To już nieaktualny adres i obce ścieżki, po których spacerowałyśmy.
To trochę rzeczy najważniejszych, zostawionych „na pamiątkę”.
Nieobecność, to też zawieszony głos w modlitwie. Przez wiele miesięcy rozpoczynałam dzień słowami: „daj, Panie Boże, mamie spokojne myśli, uciszenie, daj siłę dłoniom, które się nią opiekują. Cierpliwość daj wszystkim w tym Domu”.
Wnuk, po którejś wizycie u babci, mądrze zauważył, że Ona już najbardziej potrzebuje naszych modlitw.
Teraz nie potrzebuje i tego.
Rozum podpowiada: podziękuj za długie życie, że tyle lat była. Ale serce wie swoje.
Już nic nie da się dopowiedzieć, wytłumaczyć, powiedzieć, że się kochało.
Wiara podpowiada, że jej historia to jedna z kart Księgi Żywota i że przyjdzie czas na wspólne czytanie i dowiem się tego, o co jeszcze chciałam zapytać.
Ale, właściwie, jaka Ona nieobecna?! Przecież „nieobecni są najbliżej”, jak powiedział ksiądz poeta.
Jest w rozmowach, wspomnieniach, podczas oglądania domowych albumów ze zdjęciami i stwierdzeń: ależ ona podobna do babci.

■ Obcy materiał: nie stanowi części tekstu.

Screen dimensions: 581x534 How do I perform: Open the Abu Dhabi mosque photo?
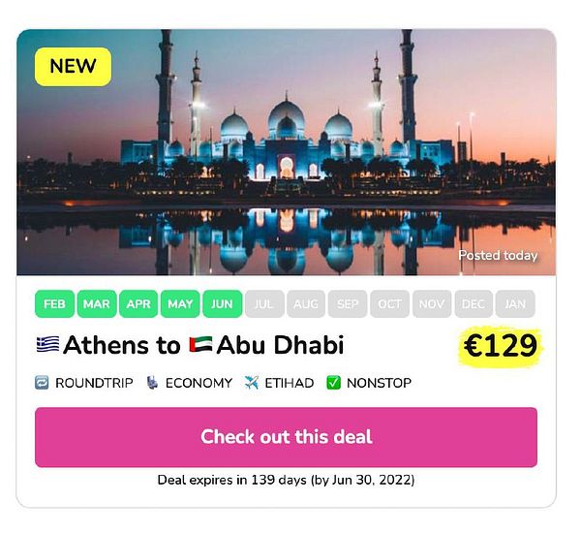coord(286,152)
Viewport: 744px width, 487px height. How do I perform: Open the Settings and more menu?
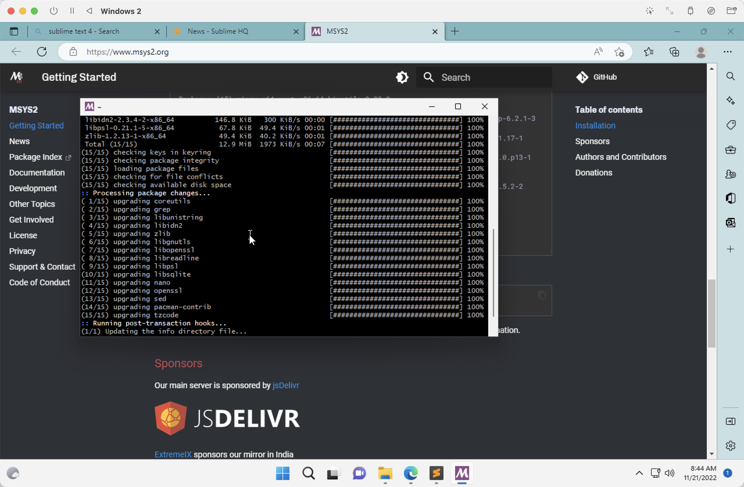coord(728,52)
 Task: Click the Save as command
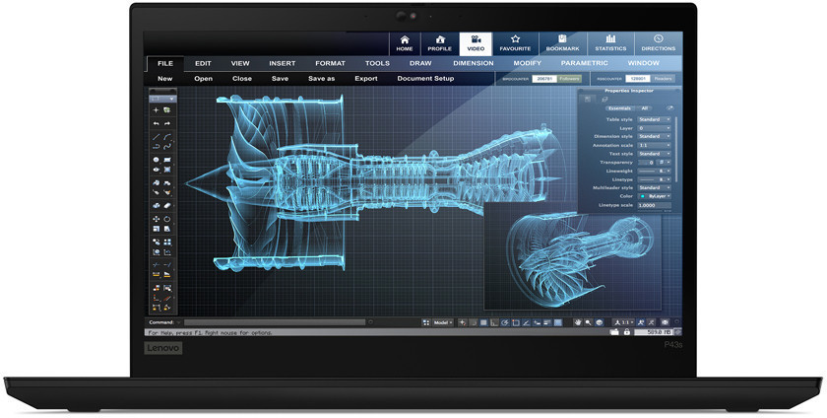point(321,78)
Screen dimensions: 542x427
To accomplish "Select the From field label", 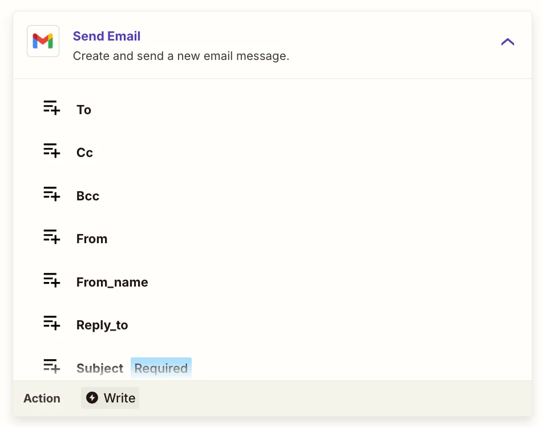I will (92, 239).
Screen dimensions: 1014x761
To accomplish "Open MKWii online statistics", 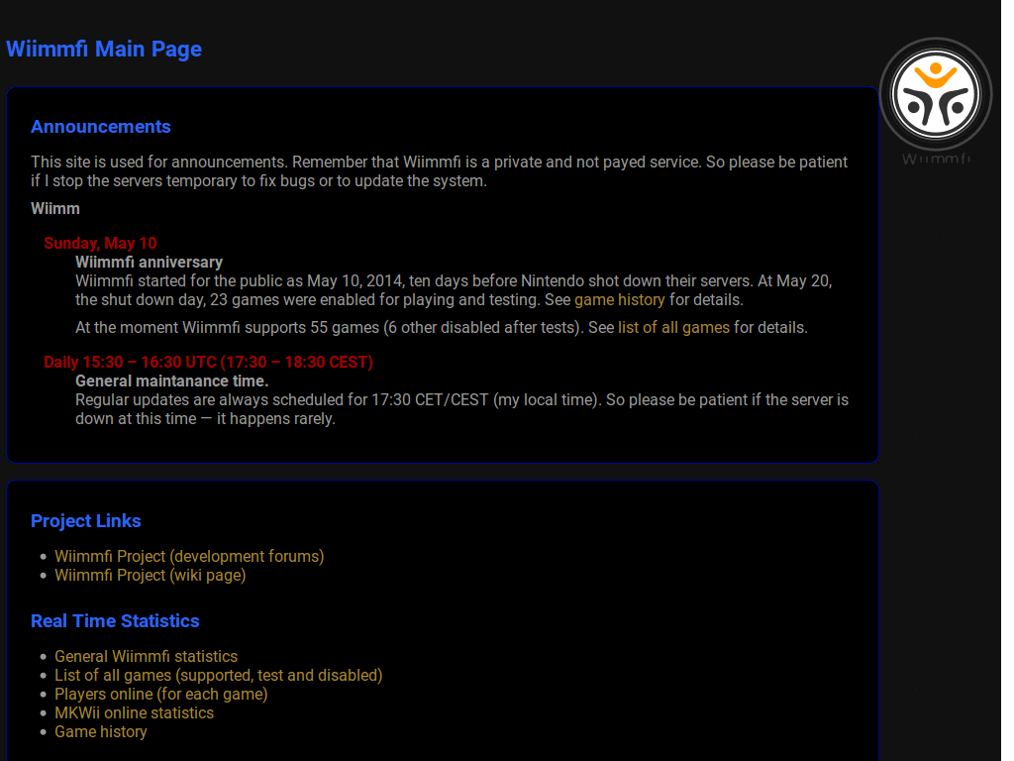I will coord(134,712).
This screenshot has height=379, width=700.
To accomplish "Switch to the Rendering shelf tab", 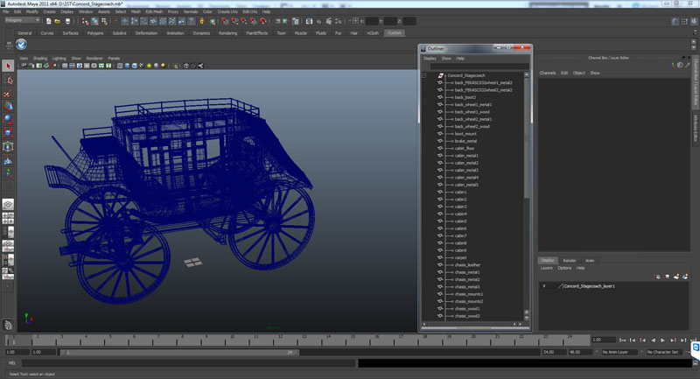I will (x=228, y=33).
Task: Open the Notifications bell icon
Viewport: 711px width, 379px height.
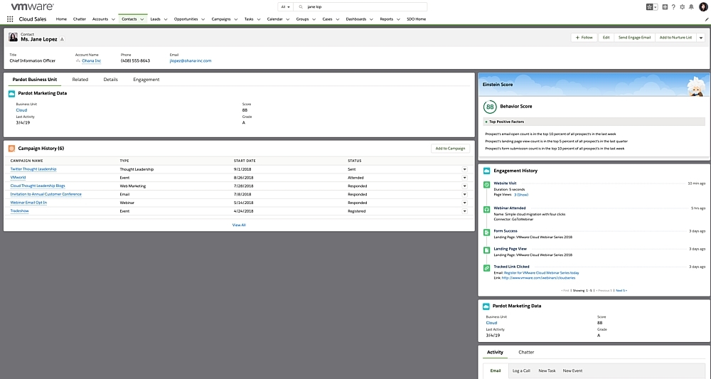Action: (691, 6)
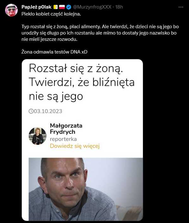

Jest, gdy myję okna, bo burknęłaby: no, wreszcie.
Podłogę wycieram. Najwyższy czas. Ona miała tak czystą, że można było z niej jeść.
Sałatkę doprawiam, tak jak mnie nauczyła. Pierogi robię, te jej ulubione.
I śpiewamy pieśń „Czymże Panie się odwdzięczę”, a zakończenie już zawsze z jej intonacją:
„s e r c e t y l k o C i e b i e z n a”.